— Objective —
Count the lines in the items below that contain the string "dimensions", and give only the number.

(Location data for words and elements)
** Begin **

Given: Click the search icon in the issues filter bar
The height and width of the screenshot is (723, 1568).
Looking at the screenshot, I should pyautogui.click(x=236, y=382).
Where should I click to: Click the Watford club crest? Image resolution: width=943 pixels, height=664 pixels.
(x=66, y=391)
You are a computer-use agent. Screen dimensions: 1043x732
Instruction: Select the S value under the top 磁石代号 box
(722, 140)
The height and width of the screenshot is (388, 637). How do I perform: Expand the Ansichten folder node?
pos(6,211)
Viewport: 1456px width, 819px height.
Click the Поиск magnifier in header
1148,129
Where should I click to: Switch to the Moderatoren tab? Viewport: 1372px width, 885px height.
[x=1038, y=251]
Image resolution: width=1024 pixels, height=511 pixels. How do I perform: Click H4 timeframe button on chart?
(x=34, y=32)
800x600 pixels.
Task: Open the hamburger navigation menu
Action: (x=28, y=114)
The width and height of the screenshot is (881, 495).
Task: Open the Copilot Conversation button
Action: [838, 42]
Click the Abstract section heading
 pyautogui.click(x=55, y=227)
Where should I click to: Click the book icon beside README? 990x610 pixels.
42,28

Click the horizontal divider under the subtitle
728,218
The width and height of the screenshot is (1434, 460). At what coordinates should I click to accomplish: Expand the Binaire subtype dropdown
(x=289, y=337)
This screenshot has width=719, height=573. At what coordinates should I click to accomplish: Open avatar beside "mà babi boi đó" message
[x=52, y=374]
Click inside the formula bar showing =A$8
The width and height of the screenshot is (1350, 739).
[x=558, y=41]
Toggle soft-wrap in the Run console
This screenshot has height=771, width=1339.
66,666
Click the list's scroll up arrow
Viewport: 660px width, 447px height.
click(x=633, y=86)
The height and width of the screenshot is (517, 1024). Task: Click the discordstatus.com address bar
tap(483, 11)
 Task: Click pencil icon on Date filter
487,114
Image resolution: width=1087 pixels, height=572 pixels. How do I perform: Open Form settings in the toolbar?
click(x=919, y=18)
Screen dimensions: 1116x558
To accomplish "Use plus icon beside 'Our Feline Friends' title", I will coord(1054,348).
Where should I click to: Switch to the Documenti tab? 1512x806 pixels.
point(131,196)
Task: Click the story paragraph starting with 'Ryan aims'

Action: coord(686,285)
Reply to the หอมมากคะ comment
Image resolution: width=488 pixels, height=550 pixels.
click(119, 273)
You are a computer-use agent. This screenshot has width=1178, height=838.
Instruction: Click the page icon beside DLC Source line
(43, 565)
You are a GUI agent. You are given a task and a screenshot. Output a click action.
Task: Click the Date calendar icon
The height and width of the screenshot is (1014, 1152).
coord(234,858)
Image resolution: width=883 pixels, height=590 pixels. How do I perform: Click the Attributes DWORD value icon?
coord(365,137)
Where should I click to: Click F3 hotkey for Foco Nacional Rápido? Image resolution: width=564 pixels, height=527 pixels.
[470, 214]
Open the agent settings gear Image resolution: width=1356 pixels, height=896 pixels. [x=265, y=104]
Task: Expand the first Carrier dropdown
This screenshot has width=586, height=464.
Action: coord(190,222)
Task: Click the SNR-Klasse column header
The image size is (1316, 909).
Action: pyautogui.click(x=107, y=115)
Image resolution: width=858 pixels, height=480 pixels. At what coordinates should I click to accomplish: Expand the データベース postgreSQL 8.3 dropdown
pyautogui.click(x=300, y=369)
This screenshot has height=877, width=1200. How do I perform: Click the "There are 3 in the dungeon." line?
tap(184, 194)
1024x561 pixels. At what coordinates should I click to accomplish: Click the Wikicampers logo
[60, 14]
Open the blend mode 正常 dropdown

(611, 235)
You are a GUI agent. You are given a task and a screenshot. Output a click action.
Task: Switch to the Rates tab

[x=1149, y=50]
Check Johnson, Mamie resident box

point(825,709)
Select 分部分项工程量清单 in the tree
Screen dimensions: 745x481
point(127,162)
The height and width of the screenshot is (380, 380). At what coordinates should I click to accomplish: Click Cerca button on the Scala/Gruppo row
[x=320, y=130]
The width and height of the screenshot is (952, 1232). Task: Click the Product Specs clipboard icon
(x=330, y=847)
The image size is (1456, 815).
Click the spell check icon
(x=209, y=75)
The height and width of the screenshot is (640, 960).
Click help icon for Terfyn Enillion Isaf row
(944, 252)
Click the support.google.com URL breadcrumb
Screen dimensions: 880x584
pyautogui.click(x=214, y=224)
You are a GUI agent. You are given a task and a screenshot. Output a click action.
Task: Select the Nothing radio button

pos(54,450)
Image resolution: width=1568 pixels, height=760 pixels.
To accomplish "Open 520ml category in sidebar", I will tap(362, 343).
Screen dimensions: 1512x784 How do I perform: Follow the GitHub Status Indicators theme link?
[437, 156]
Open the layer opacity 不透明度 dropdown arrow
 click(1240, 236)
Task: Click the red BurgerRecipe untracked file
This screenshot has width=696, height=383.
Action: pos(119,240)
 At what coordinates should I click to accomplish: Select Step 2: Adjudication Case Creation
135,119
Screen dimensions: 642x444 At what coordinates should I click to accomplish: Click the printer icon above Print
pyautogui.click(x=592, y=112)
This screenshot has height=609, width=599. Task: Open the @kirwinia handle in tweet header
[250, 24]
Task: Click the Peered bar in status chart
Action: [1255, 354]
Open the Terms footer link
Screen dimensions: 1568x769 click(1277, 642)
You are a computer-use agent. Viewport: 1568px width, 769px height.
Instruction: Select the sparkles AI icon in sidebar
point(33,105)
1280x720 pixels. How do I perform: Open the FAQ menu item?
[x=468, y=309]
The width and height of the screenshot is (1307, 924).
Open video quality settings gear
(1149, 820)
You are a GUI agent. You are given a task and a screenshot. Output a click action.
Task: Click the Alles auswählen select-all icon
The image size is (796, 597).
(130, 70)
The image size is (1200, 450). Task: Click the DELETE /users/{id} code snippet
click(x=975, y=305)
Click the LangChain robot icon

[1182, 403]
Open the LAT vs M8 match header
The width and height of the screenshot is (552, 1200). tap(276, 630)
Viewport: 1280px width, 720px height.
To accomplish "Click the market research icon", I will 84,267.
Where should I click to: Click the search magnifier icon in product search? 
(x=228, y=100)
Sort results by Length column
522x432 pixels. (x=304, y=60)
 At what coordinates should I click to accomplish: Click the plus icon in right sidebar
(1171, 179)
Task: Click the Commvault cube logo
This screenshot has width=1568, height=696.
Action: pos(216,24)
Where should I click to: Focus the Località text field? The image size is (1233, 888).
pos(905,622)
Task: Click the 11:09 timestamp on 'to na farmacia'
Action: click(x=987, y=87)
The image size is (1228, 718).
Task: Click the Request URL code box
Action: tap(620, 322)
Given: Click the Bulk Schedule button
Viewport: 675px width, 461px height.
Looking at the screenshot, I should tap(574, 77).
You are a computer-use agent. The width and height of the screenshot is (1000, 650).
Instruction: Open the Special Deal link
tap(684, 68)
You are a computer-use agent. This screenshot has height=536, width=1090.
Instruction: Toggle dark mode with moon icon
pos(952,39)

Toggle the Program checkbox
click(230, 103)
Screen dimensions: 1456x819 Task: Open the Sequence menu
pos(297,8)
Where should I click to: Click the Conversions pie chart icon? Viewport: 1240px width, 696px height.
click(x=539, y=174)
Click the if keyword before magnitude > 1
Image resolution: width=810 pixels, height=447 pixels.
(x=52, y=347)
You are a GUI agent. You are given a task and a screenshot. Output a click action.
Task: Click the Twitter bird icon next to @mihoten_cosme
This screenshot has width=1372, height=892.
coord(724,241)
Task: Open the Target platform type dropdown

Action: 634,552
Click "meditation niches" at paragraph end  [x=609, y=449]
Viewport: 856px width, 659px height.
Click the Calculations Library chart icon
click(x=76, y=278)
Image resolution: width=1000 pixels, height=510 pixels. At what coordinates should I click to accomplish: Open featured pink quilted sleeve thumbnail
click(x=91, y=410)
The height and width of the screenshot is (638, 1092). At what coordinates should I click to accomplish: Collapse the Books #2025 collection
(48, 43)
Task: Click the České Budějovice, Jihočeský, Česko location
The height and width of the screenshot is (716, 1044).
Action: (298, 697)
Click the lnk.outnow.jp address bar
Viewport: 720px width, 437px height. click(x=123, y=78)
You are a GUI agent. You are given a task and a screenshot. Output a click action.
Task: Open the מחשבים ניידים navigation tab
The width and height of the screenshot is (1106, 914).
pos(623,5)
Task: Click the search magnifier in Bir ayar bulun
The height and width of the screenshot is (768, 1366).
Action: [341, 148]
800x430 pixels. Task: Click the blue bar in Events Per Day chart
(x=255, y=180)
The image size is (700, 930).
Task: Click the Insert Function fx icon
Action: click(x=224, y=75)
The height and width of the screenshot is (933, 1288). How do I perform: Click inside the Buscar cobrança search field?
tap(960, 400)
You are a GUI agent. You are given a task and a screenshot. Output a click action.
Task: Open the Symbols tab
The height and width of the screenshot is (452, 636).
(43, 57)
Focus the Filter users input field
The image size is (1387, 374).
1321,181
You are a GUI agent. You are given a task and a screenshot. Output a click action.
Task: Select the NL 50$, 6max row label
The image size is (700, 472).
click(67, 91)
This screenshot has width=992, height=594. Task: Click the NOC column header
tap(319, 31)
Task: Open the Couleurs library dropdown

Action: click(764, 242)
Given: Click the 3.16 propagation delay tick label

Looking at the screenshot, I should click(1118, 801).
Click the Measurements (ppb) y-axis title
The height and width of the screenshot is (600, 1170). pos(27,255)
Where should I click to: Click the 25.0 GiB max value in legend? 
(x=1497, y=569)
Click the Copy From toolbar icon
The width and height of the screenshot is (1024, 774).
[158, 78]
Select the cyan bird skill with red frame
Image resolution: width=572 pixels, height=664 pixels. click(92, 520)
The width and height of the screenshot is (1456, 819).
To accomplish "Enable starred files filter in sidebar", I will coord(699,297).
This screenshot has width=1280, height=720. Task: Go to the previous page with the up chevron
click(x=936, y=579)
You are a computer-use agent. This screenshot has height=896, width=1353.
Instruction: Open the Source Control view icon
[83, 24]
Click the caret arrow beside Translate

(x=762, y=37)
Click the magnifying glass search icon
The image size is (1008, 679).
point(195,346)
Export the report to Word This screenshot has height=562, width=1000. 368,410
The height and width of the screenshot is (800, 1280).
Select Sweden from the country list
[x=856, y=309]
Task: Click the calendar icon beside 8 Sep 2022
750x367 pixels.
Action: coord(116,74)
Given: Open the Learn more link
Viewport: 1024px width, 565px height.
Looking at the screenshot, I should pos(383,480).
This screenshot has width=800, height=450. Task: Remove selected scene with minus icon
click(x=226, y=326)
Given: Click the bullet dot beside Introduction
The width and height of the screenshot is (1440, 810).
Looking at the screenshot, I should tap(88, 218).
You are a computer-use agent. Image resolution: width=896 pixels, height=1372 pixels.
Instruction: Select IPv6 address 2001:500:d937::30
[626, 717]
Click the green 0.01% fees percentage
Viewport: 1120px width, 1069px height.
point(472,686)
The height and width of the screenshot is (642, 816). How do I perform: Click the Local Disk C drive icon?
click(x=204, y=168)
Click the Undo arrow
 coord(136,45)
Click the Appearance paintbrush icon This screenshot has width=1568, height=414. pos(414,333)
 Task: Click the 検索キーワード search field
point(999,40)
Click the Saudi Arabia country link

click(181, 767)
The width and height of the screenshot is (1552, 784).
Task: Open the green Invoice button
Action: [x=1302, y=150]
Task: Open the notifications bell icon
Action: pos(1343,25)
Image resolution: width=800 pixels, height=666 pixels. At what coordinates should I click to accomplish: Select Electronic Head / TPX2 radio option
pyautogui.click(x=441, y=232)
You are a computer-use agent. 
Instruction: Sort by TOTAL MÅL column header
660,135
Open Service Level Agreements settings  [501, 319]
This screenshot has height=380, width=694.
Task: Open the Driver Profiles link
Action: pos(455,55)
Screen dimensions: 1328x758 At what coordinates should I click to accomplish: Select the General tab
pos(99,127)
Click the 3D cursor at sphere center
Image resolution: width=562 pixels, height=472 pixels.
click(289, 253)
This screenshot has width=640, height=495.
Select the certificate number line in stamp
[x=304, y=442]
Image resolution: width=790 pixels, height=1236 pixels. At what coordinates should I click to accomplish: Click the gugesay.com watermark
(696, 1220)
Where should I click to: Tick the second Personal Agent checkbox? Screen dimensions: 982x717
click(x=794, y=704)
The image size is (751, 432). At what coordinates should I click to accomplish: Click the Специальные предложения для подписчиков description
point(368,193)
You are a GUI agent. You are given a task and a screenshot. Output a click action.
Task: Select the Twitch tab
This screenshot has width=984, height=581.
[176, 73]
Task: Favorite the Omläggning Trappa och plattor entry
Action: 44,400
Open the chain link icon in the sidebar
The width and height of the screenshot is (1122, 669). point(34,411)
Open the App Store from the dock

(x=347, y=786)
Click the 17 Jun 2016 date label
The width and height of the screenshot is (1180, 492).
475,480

** End **

— Expected answer —
10